>>

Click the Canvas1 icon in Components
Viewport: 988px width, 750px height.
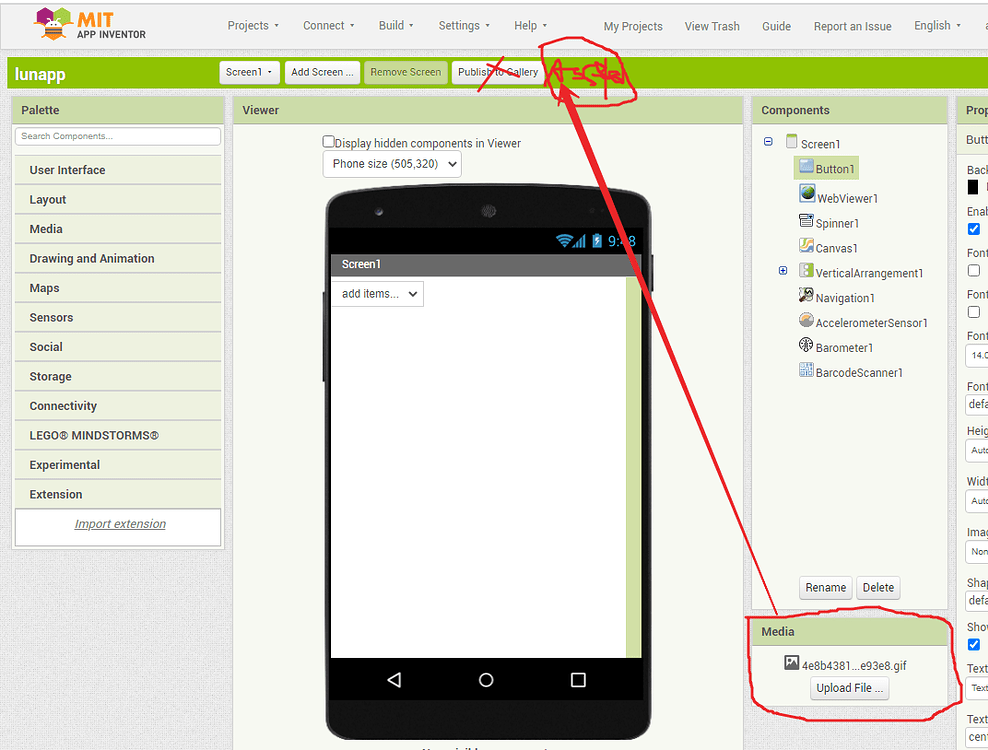(806, 246)
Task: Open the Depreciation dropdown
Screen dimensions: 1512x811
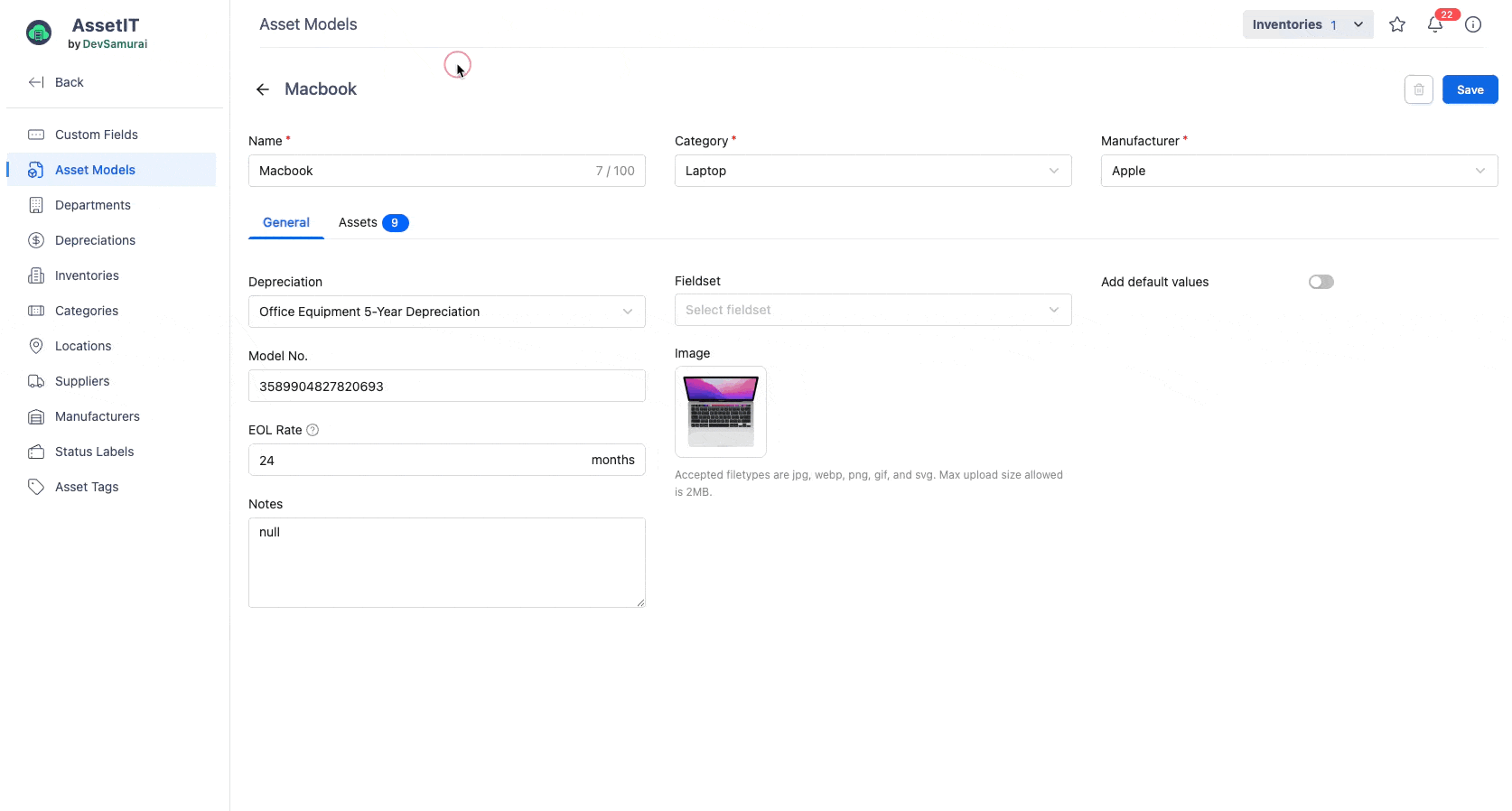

<<

Exercise directions: Give back the records above exactly, with no pictures.

Expected answer:
Click the Canvas1 icon in Components
Viewport: 988px width, 750px height.
(806, 246)
Task: Open the Depreciation dropdown
Screen dimensions: 1512x811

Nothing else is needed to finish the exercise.